The OR is a very compact way to compare an experimental and a control condition and, indeed, the OR is one of the most frequently used measures in medicine and biology. For example, the impact of a gene on a disease is usually expressed in terms of the OR. However, decisions based on the OR are based on partial information. Here is why. Let us increase the number of people without a heart attack in both groups by a factor of 100. The Odds Ratio has not changed (Table 1.1B).

Obviously, Odds Ratios are independent of the rate of non-affected people even when the likelihood to suffer from a heart attack has substantially changed. Since the OR is incidence rate independent, a high OR is of almost no relevance if, for example, a disease is rare.

How to read ORs? First, a high OR is a reason to worry only if also the main effect, a∕c, is large. For example, \(\frac {\# smokers\ with \ heart \ attack}{\# smokers\ without\ heart\ attack}=7/10{,}000\) is not an especially large effect even though an OR of seven is substantial. In the example of Table 1.1B heart attacks are simply not very frequent. Only 8 out of 20,008 have an attack. Thus, it is very unlikely for someone to suffer from heart attacks at all, contrary to the case of Table 1.1A, where 8 out of 208 people suffer. In the latter case, one may worry. Second, a high main effect a∕c is only a reason to worry when also the OR is high. Here is an extreme example. If you have blue eyes your probability of dying is very high (100%). However, the probability of dying for brown eyed people is also 100%. Hence, the OR = 1.0, which is low. One may worry to die but one should not worry about eye color.

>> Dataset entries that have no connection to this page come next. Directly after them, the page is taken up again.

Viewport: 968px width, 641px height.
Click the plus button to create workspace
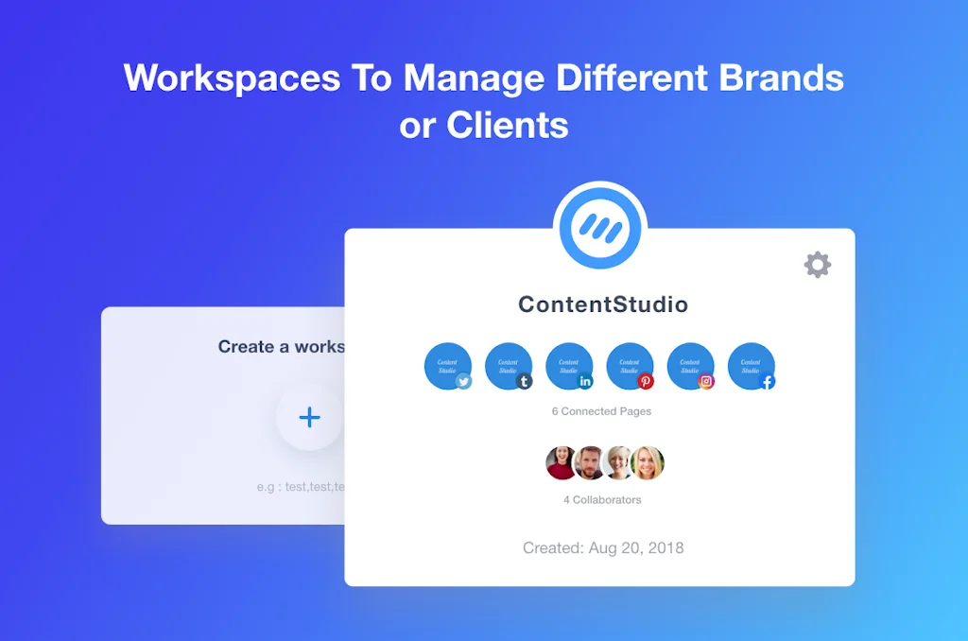[309, 417]
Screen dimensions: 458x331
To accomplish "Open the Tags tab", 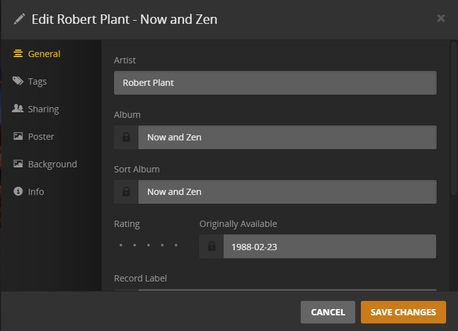I will [37, 81].
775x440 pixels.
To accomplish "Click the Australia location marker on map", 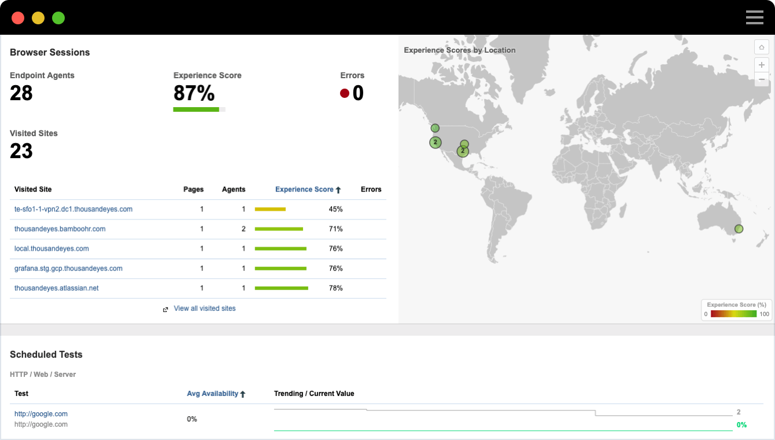I will (x=739, y=229).
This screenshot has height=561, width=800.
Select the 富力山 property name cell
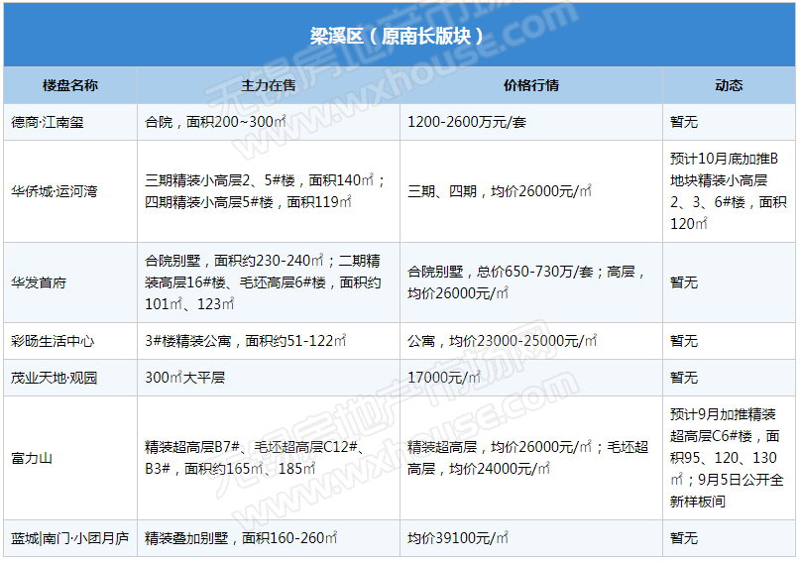tap(32, 458)
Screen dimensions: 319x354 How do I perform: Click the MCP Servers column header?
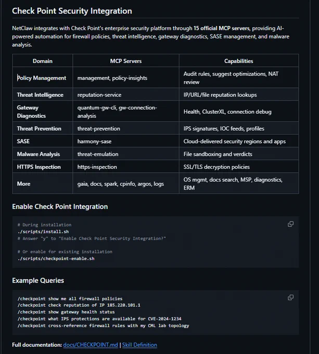tap(126, 61)
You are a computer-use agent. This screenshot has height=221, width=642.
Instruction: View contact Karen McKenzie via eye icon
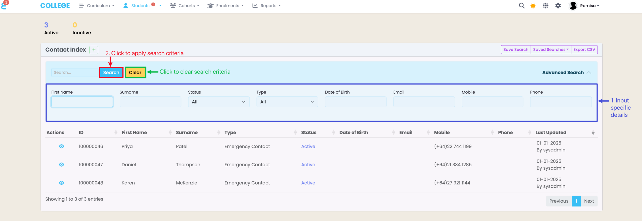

2.2 Partial Information and the World of Disease

The overall situation can be even more complicated. We have discussed the effect of one factor (smoking) on one outcome (heart attack). However, smoking may also affect other diseases in a positive or negative way (even smoking is not always deleterious). Hence, to formally answer the question whether one should quit smoking, one needs to take all diseases into account, including potentially unknown ones. In addition, one needs to take the costs into account because tooth decay is less severe than a heart attack. Thus, one would want to compute something like a morbidity effect that considers the cost of different diseases and the probability of those diseases for the given factor:

$$\displaystyle \begin{aligned} \mbox{Morbidity}(\mbox{Factor})= \sum_{S} P(\mbox{disease}\ S|\mbox{Factor}) \times \mbox{Cost}(\mbox{disease}\ S) \end{aligned}$$

Hence, one needs to take all diseases into account, even diseases that are waiting to be discovered. Hence, whether to quite smoking or change a diet is almost impossible to determine, unless effect sizes are large. In practice one never has all of this information available. This does not mean that one can never use statistical reasoning to guide decisions, but it does indicate that one should be aware that decisions are based on partial information. Such knowledge should motivate you to get as much information as is practical.

Take Home Messages

1. 1.

   Be aware of partial information and make sure you have full information for proper conclusions. For example, the Odds Ratio usually provides too little information.

2. 2.

   Incidence rates of diseases are usually low, except for diseases such as tooth decay.